Adams grew up in Fort St James and said the ’80s and ’90s were a rough time and that it was challenging to be a queer kid in a small town in northern B.C. where there was no else to identify with.

“It was a tricky time trying to figuring out who I was and why I was different and why I felt different around people. It took a time for me to be comfortable with my queerness after I had left Fort St James and began to find other queer people.”

Adams and Horlor met at the gay bar PumpJack in Vancouver 11 years ago and began venturing into filmmaking shortly after.

They started filming their first feature-length documentary film, Someone Like Me, in July 2019.

Because production was brought to a halt in March 2019 due to the COVID-19 pandemic, Horlor and Adams purchased iPhones that were delivered to subjects of the film which they used to capture themselves for one week and answer questions written by Horlor and Adams.

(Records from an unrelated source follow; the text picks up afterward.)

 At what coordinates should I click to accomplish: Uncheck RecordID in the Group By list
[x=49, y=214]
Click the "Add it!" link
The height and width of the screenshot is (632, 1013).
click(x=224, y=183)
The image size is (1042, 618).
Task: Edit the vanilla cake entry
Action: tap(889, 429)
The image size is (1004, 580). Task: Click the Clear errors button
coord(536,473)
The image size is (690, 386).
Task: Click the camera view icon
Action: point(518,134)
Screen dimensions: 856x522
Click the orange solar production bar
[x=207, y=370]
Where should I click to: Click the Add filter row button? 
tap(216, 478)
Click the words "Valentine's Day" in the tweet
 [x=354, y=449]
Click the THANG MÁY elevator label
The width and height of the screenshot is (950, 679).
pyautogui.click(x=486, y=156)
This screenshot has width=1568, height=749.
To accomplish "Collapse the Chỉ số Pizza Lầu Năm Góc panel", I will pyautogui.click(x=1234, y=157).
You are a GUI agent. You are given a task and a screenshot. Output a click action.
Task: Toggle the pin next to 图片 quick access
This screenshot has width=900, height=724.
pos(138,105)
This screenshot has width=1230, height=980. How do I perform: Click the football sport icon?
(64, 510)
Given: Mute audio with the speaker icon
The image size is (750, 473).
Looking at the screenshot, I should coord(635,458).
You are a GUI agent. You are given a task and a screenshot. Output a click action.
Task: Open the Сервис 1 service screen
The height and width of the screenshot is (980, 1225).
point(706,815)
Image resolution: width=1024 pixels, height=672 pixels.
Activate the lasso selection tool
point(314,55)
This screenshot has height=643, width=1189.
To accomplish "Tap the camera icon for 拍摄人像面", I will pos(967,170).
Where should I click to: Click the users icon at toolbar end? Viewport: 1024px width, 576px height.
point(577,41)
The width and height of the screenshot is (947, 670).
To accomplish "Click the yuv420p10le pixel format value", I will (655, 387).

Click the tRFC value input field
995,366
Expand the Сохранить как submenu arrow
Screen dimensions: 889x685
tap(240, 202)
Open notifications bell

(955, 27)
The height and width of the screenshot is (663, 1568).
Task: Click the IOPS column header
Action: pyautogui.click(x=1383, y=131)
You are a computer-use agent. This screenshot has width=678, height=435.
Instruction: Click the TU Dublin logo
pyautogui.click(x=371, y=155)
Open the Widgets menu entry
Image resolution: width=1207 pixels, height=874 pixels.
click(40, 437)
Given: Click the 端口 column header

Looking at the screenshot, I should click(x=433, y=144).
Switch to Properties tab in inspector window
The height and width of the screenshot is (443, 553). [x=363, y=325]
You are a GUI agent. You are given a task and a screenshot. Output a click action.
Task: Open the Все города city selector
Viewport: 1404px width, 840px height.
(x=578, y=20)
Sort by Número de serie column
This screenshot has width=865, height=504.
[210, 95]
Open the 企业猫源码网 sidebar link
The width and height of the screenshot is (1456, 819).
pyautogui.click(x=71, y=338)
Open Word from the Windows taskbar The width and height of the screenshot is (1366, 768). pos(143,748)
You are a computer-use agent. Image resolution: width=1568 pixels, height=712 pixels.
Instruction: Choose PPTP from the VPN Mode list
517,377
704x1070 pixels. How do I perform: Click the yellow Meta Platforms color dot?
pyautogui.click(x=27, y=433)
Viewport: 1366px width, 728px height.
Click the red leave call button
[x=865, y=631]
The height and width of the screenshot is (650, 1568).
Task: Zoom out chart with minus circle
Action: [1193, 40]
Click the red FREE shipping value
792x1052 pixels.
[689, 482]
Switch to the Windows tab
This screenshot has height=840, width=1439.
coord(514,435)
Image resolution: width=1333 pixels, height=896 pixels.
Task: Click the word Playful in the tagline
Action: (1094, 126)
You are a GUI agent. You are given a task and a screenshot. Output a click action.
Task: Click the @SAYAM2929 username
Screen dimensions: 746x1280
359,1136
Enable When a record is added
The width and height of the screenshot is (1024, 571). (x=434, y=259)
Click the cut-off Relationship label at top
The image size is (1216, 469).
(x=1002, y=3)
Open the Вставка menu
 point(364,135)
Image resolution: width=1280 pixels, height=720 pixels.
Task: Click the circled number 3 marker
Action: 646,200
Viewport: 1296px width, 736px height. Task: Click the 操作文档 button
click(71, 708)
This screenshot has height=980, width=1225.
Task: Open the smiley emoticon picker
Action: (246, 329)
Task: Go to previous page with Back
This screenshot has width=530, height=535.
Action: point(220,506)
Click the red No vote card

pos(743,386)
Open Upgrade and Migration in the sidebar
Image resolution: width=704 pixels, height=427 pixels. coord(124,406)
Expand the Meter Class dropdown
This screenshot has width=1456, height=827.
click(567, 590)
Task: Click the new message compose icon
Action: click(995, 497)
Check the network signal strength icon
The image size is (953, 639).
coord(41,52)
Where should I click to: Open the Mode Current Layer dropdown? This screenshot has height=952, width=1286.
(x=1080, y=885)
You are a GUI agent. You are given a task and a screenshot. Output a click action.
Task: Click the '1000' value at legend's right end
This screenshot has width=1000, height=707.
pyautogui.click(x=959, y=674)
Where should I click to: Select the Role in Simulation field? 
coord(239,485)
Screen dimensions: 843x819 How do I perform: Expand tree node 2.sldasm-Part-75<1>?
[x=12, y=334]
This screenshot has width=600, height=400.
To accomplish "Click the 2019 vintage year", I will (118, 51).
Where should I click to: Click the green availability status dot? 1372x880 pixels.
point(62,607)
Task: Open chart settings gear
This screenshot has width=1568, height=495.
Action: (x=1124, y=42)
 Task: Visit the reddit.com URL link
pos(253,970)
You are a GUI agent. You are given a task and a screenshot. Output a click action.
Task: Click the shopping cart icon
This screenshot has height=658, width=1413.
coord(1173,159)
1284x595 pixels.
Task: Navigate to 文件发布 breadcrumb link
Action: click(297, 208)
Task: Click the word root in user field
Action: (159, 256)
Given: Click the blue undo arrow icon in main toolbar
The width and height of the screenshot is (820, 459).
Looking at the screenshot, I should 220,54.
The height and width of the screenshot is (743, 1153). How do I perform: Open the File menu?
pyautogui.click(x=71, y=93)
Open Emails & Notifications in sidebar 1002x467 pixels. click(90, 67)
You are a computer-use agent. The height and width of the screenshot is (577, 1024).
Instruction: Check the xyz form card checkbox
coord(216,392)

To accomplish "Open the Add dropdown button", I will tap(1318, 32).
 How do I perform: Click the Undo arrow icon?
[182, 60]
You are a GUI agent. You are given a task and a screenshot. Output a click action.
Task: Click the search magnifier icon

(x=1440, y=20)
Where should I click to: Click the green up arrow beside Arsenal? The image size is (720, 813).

The phones would then be sanitized with footage offloaded before being sent to another group of subjects.

“Because they had control over how they were being filmed it was so intimate,” Adams said.

Someone Like Me (Trailer 02m00s) from NFB/marketing on Vimeo.

Adams and Horlor both hope Someone Like Me will spark empathy and understanding for asylum seekers, refugees and immigrants who often take on a new set of challenges when they arrive in a new country.

They added you do not have to a member of the LGBTQ+ community to find commonalities within their film.

Horlor said when they first started filming, they were talking to the National Film Board who told them about friends who were sponsoring a Syrian family in Fort St. James. “So the idea of sponsoring is such a uniquely Canadian story,” he said.

“If you look at things like the global refugee crisis or the persecution of queer people around the world and you want to make a difference on these issues you can do it in Canada and you’d be surprised how many people in your community have already done this.”

Running at 80 minutes, Someone Like Me will have its world premiere virtually at Hot Docs 2021, with a free Q&A with Adams and Horlor on Saturday, May 8.

The film will also premiere at Vancouver’s DOXA Documentary Film Festival and be offered for streaming nationwide between April 29 to May 16.

“Ideally, if the pandemic winds down, there might be an opportunity next year to head on up to Fort St James with the film and let everybody take a watch,” Adams said, noting his mother still resides there.